How Does Kafka Log Compaction Work?

What is Log Compaction?

Log Compaction is Kafka's intelligent way of managing data retention. Instead of simply deleting old messages, it keeps the most recent value for each message key while removing outdated values. This approach is especially valuable when you need to maintain the current state of your data, such as with database changes or configuration settings.

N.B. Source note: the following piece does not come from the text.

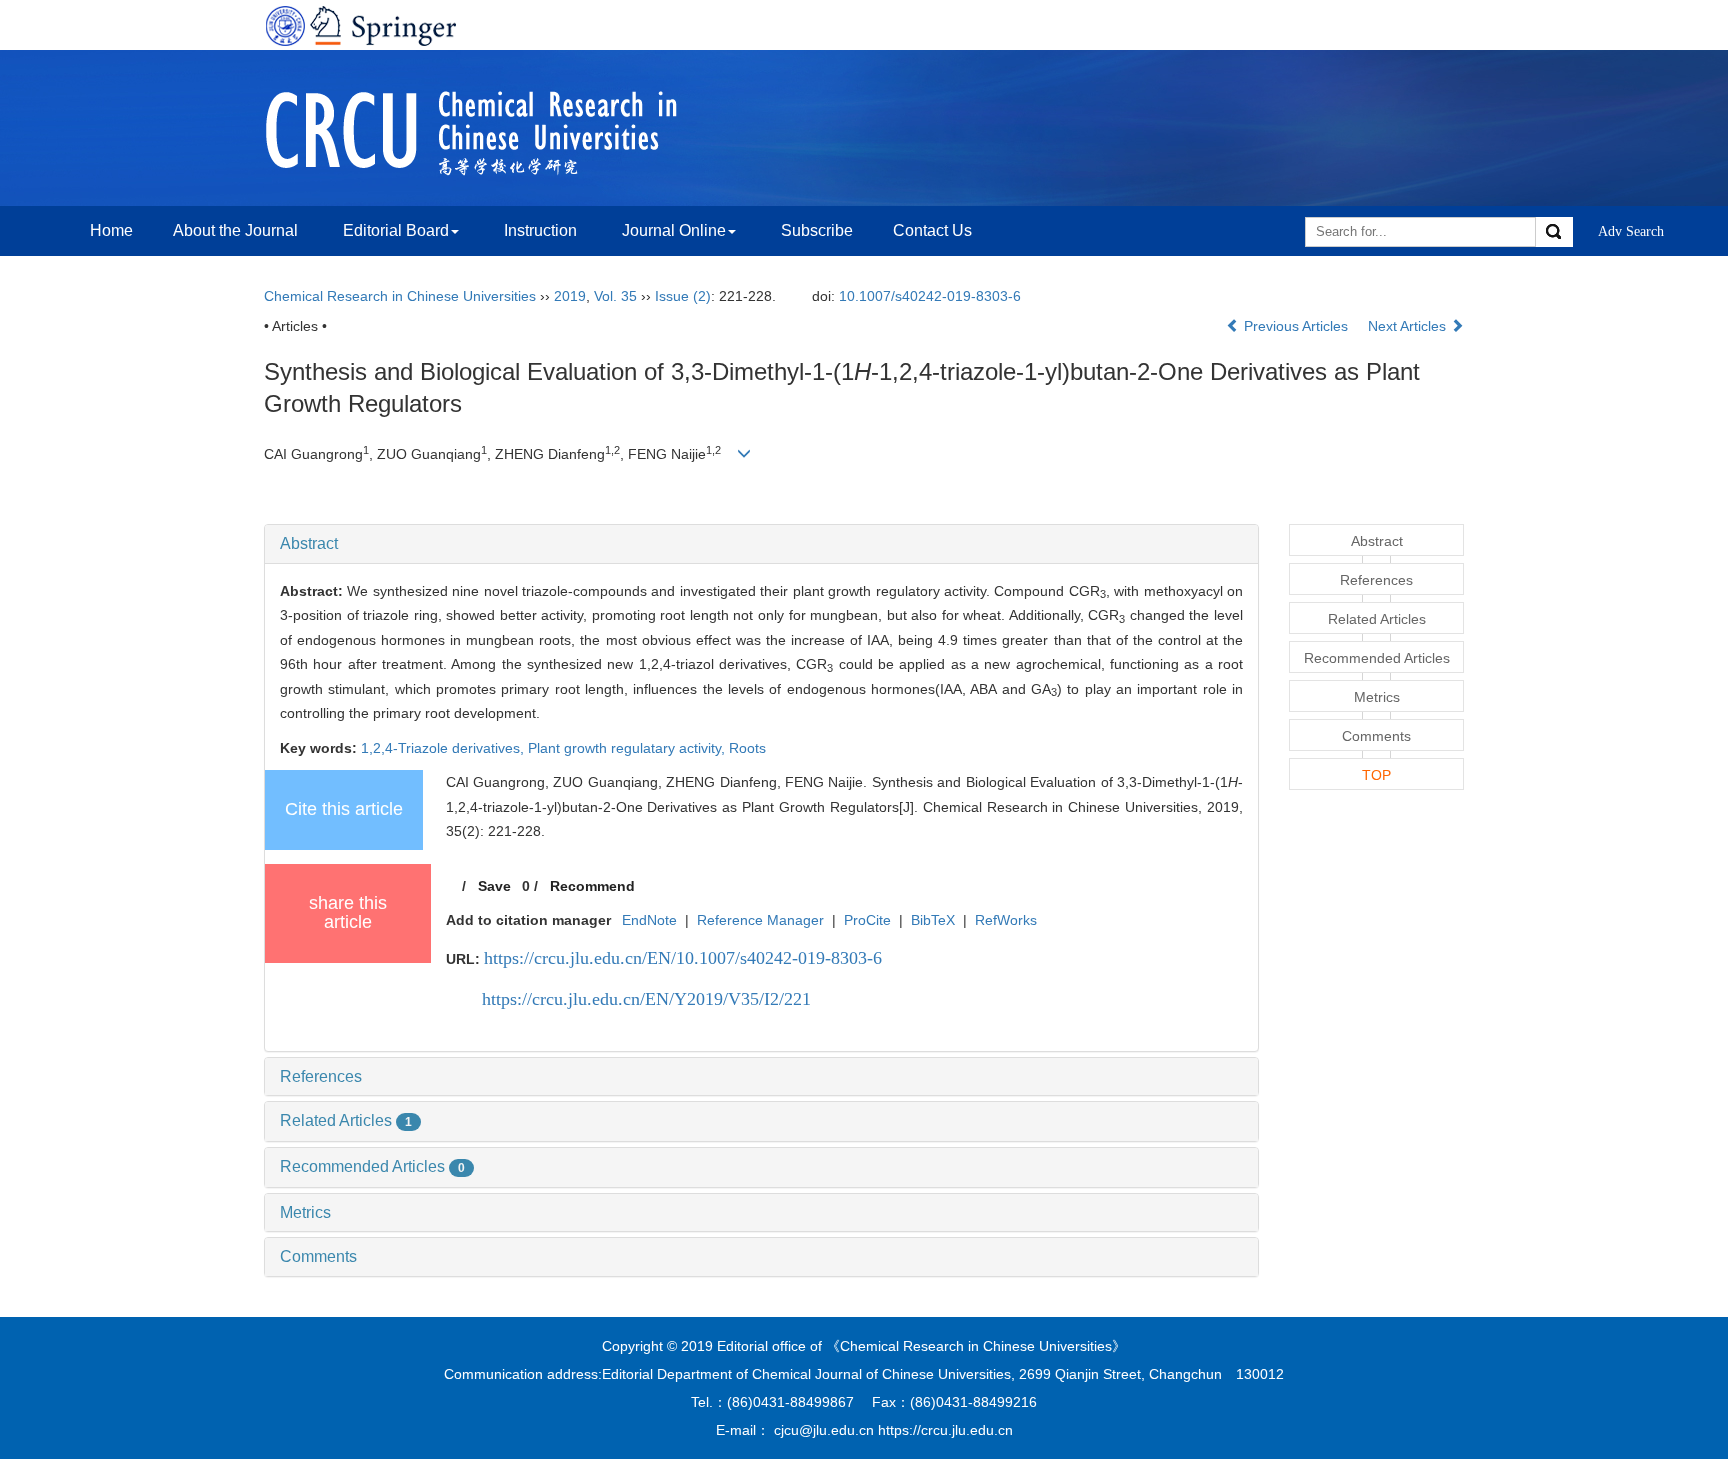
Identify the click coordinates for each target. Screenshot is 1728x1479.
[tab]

Kafka Log Compaction Mechanism

How Log Compaction Works

1. Log Storage Structure

Kafka divides the log into two segments:

Clean Segment: Data that has been compacted
Dirty Segment: New data waiting for compaction

2. Compaction Process

The compaction process consists of two main phases:

Scanning Phase:
- Scans through all messages in the Dirty segment
- Creates an index of message keys and their latest positions
Cleaning Phase:
- Preserves only the most recent record for each key
- Removes outdated duplicate records
- Maintains the original message sequence

3. Compaction Triggers

Compaction kicks in when:

Uncompacted data ratio exceeds threshold
Scheduled time interval is reached
Manual compaction is triggered

How to Configure Log Compaction?

Here's how to set up log compaction:

# Enable log compaction
log.cleanup.policy=compact

# Set compaction check interval
log.cleaner.backoff.ms=30000

# Set compaction trigger threshold
log.cleaner.min.cleanable.ratio=0.5

# Set compaction thread count
log.cleaner.threads=1

Use Cases

Log compaction is best suited for the following scenarios:

1. Database Change Records

Example of user information updates:

Initial record: key=1001, value=John
Update record: key=1001, value=John Smith
After compaction: key=1001, value=John Smith

2. System Configuration Management

Example of connection settings:

Initial config: key=max_connections, value=100
Updated config: key=max_connections, value=200
After compaction: key=max_connections, value=200

3. State Data Storage

Maintain latest entity states
Save storage space

Important Considerations

When using log compaction, keep these points in mind:

Messages Must Have Keys
- Only messages with keys can be compacted
- Keyless messages will remain untouched
Impact on System Performance
- Compaction process consumes system resources
- Configure parameters appropriately
Message Order Guarantees
- Messages with the same key stay in order
- Ordering between different keys isn't guaranteed

Summary

Kafka's log compaction offers a smart way to manage our data retention needs. It's perfect for cases where we only need the latest state of your data, helping you save storage space while keeping your data accessible. When properly configured, it can significantly improve our Kafka cluster's efficiency.